Countess Bauffermont was a Belgian citizen who married a French prince and later on she acquired the French citizenship and moved to France to live with her husband.
After several years of marriage, she sought a divorce which was prohibited at that time in Belgian and French law so in order to curtail that prohibition, she acquired the Bavarian citizenship.
Afterwards, she filed for divorce in Bavaria under Bavarian law which did not prohibit divorce.
Several days after acquiring the divorce judgment, she married a Romanian prince and moved back to France with her new husband.
Her first husband filed a lawsuit to annul her second marriage because it was the result of a scheme to circumvent the French law’s prohibition against divorce.

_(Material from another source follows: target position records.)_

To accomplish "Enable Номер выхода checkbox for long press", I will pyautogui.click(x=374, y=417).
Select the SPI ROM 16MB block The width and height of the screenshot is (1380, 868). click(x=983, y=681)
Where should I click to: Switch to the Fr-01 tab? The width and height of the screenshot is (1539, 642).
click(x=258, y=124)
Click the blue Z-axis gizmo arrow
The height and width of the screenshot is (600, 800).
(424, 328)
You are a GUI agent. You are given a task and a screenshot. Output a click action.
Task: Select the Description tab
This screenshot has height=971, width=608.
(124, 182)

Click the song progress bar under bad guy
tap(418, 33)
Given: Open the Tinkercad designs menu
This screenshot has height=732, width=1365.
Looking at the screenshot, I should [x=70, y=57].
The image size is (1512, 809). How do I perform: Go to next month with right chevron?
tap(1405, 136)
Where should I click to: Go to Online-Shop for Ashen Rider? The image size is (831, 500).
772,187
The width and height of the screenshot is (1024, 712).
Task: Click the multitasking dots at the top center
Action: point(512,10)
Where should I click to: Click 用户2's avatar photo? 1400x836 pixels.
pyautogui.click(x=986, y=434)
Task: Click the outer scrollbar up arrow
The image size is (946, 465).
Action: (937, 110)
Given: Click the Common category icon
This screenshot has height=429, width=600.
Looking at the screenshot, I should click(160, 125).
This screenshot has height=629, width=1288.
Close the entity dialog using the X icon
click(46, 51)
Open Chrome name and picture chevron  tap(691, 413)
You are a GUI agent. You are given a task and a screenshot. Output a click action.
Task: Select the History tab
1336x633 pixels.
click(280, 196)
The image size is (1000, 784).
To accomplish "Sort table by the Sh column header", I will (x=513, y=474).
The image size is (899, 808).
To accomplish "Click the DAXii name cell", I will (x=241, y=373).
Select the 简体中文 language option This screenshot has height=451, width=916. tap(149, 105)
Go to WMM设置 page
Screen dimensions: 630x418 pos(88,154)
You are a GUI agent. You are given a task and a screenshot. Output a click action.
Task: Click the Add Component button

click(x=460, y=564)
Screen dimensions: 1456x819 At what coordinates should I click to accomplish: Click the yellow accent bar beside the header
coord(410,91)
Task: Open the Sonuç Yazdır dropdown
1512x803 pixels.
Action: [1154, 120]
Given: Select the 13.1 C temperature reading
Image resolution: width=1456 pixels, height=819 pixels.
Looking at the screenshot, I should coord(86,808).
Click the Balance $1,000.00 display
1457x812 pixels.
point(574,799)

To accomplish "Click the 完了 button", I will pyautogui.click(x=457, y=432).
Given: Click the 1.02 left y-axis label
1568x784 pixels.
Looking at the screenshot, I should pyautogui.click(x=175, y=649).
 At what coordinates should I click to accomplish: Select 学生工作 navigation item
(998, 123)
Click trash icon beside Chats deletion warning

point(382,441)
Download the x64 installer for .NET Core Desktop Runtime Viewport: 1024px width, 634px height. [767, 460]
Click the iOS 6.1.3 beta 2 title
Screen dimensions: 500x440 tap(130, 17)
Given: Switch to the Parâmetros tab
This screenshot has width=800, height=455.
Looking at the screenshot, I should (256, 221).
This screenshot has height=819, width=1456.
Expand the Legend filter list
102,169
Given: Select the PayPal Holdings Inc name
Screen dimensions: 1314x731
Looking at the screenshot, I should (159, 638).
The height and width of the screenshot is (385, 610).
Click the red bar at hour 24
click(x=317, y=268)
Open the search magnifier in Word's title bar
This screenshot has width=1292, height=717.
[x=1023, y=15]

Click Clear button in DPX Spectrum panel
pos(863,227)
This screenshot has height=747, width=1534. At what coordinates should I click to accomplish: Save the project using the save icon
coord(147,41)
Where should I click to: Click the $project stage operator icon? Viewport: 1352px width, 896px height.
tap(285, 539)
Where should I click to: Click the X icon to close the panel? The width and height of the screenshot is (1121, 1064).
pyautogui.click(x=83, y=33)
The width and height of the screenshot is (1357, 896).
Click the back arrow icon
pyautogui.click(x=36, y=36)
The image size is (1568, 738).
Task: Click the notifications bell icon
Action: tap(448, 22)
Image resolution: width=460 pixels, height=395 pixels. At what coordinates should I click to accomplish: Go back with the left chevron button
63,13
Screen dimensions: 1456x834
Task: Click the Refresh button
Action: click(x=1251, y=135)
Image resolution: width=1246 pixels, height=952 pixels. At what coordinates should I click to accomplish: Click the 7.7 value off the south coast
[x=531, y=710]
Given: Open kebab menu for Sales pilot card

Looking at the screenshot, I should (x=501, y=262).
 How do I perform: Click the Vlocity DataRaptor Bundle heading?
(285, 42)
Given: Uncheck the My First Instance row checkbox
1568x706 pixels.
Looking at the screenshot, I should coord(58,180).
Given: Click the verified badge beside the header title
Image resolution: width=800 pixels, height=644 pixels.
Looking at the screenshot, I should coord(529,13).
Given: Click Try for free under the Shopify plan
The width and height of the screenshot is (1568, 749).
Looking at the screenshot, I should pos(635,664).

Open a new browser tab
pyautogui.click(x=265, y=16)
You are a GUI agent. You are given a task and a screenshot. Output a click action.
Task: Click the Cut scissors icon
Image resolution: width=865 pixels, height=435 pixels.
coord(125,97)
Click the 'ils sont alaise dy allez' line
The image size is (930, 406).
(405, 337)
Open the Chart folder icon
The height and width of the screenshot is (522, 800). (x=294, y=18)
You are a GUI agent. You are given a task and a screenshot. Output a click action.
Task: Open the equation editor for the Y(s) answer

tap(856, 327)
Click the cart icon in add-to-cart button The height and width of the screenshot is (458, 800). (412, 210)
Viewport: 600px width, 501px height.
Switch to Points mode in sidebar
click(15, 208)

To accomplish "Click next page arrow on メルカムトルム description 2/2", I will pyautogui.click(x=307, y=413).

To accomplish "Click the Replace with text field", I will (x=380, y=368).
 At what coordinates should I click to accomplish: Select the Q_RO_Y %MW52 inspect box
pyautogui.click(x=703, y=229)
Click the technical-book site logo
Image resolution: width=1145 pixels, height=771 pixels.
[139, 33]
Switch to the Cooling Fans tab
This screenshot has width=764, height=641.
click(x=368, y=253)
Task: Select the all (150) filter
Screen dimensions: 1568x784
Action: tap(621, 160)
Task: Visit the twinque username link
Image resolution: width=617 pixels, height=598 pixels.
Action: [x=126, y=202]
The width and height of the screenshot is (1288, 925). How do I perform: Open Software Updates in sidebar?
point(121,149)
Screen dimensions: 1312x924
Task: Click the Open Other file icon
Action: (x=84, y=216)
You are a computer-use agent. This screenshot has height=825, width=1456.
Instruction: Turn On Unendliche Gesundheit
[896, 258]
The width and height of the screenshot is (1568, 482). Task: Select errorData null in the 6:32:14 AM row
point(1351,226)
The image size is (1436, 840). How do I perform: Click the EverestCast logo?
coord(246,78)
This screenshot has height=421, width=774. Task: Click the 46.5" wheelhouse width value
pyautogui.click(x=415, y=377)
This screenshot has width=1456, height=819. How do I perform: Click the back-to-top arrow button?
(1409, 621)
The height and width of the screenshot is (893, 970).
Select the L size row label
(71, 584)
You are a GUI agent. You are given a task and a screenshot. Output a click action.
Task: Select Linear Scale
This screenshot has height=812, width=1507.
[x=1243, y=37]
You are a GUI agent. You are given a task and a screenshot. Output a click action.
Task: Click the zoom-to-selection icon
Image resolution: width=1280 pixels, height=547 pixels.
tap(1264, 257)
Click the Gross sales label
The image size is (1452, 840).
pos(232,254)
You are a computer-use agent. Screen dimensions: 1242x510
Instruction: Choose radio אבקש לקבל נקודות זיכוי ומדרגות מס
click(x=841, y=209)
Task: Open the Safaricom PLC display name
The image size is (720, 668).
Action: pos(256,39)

The divorce was annulled by the French Cassation Court.
Fraud upon law has two elements:
Subjective element and Objective element
To manipulate the choice of law rule by creating a voluntary change in the connecting factor to create an artificial choice of law rule situation that did not exist prior to the above change. (The intention to commit fraud)
Any act through which a party tries to manipulate the selection of the law as a part of fraudulent scheme to harm others can be met with the fraud upon law defense.
The fraud upon law is not applicable to all choice of law situations. This defense does not operate when the parties breach the applicable law while attempting to manipulate the connecting factor.
The fraud upon law is not directed against the content of the foreign law but against the fraudulent use of the foreign law.